Hay que aprovechar el debate abierto en torno del presupuesto que ejercen los órganos autónomos del Estado para discutir el papel que han de jugar en el país: su diseño, su conformación y lo que esperamos de cada uno de ellos. Nos debemos esa deliberación, pues de ella depende el tipo de régimen que necesitamos forjar para el resto de este siglo.

Decir que los órganos autónomos deben cancelarse porque cuestan mucho es una ligereza. Tan inaceptable como intentar diseñar el futuro a partir de las condiciones políticas actuales, pues no siempre habrá una mayoría tan amplia como la de ahora ni el presidente Andrés Manuel López Obrador gobernará más de seis años.

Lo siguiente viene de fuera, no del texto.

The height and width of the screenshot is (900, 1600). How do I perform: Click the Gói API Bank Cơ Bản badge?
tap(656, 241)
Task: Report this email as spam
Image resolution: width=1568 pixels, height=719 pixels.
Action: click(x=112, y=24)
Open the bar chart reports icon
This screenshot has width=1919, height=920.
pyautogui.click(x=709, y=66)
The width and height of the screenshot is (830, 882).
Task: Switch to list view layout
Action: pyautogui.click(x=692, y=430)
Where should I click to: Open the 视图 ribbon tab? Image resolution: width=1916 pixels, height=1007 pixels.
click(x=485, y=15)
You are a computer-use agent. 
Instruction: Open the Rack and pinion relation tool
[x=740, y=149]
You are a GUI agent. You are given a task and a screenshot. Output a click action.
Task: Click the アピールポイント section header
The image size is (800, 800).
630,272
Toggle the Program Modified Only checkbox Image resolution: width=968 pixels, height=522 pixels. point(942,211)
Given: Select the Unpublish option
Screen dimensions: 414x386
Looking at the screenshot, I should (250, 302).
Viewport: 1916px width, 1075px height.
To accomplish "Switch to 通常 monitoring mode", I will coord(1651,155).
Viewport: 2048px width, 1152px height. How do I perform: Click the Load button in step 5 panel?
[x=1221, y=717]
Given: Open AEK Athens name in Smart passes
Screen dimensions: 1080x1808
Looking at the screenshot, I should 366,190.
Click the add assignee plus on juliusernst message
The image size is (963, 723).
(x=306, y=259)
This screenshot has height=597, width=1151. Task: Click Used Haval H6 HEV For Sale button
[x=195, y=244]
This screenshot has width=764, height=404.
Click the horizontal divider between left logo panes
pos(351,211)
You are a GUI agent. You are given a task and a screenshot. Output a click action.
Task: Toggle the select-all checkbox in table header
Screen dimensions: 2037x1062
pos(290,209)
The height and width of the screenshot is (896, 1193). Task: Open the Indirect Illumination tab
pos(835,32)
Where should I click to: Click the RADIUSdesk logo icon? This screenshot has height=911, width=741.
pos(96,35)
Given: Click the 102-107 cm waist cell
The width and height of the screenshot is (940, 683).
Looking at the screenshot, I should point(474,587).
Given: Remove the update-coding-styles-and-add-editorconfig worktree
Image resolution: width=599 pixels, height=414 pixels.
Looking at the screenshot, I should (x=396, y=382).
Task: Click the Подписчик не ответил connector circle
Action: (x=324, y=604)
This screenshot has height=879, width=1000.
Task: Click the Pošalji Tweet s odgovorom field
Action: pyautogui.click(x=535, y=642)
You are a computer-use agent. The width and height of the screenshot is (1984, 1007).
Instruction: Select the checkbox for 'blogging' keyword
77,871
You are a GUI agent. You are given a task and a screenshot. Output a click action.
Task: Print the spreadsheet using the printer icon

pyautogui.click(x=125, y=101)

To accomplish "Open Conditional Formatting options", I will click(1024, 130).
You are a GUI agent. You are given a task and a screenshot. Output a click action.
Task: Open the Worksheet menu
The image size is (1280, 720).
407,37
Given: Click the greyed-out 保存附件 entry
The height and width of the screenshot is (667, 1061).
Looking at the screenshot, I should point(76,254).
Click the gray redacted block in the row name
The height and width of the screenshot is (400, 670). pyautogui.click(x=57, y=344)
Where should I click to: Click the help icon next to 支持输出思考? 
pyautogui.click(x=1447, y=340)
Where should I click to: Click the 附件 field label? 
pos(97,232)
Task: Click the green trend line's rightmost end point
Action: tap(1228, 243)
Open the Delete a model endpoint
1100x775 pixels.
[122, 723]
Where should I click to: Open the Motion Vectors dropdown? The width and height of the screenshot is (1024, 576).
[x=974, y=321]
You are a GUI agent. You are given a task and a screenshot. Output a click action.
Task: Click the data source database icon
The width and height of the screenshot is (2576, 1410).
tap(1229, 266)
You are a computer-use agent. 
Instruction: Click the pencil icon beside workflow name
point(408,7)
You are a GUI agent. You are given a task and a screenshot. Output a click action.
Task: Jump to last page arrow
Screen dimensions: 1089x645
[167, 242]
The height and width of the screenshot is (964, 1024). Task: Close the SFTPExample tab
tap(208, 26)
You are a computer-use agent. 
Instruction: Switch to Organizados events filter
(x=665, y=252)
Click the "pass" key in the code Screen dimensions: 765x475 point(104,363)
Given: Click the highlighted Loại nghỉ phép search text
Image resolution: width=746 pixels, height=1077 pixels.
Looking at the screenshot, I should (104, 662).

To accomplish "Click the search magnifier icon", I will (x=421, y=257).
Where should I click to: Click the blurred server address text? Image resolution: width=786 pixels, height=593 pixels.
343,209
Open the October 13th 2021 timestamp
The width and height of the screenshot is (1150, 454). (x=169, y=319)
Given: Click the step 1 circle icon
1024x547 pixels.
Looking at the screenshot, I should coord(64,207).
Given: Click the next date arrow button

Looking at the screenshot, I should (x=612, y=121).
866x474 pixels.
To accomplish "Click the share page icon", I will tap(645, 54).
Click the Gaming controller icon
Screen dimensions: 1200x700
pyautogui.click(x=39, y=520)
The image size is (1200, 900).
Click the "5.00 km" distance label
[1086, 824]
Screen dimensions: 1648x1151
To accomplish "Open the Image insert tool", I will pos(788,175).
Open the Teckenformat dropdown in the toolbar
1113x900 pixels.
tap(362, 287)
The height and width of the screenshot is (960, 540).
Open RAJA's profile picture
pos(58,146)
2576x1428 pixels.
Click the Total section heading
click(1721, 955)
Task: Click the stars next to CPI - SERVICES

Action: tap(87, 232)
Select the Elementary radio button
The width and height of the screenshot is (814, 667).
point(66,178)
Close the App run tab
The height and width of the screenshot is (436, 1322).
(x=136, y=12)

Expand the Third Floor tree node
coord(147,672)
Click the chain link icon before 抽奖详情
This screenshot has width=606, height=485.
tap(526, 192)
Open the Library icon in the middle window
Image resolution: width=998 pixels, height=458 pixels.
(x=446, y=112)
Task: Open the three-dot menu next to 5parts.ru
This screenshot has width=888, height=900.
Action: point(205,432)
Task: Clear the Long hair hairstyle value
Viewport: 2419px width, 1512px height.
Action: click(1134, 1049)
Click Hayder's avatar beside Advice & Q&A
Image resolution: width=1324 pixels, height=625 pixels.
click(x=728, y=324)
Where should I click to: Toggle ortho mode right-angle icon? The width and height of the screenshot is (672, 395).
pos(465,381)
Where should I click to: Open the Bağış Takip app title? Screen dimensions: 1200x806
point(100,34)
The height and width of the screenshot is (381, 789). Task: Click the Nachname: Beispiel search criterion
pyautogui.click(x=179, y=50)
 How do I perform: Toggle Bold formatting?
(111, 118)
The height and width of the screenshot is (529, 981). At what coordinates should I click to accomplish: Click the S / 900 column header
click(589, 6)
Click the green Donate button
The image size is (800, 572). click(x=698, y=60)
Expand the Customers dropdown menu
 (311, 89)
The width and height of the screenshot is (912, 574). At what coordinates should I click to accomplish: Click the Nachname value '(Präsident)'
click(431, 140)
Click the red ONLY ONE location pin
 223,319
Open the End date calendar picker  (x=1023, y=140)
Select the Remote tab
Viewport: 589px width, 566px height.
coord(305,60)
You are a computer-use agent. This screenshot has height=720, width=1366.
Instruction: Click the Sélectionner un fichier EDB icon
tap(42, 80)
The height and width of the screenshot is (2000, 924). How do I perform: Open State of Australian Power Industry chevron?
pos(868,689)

De modo que nadie sensato querría congelar el resto de la historia en una especie de presente eterno, según el cual es innecesario contar con órganos electorales fuertes porque el gobierno ha prometido no hacer fraudes, o eliminar las comisiones de derechos humanos porque ha jurado respetarlos, o borrar del mapa el Sistema Nacional de Transparencia porque el jefe de Estado ha decidido encarnar esa política, entre un largo etcétera de situaciones que cambiarán inexorablemente en menos de seis años o quizás antes.

Esos órganos fueron naciendo, en efecto, para ir cercenando espacios de poder al viejo presidencialismo omnímodo. Se concibieron y se diseñaron para evitar que el presidente tomara todas las decisiones en áreas clave del Estado mexicano: desde el control de la política monetaria hasta la regulación de la competencia económica, pasando por una larga lista de temas especialmente conflictivos que, en su momento, se quisieron aislar y proteger deliberadamente de la influencia del Ejecutivo. No nacieron para pactar ni someterse a nadie, sino para garantizar, sí, que el Ejecutivo se mantuviera al margen de sus decisiones. De aquí que la creación de cada uno de ellos fuera celebrada, en su momento, como una conquista democrática.

No obstante, hoy están en el banquillo de los acusados por su costo, pero también, de un lado, por el discurso profundamente crítico que ha enderezado en su contra el presidente con mayor legitimidad política que haya tenido la historia reciente del país; y de otro, por su conformación facciosa original y por sus errores y sus excesos propios. Esos órganos, que nacieron para fortalecer y dejar fuera de duda las decisiones tomadas por el Estado mexicano en temas torales de la vida pública, aparecen hoy como entidades débiles, controladas y/o amenazadas por los poderes Legislativo y Ejecutivo de la federación.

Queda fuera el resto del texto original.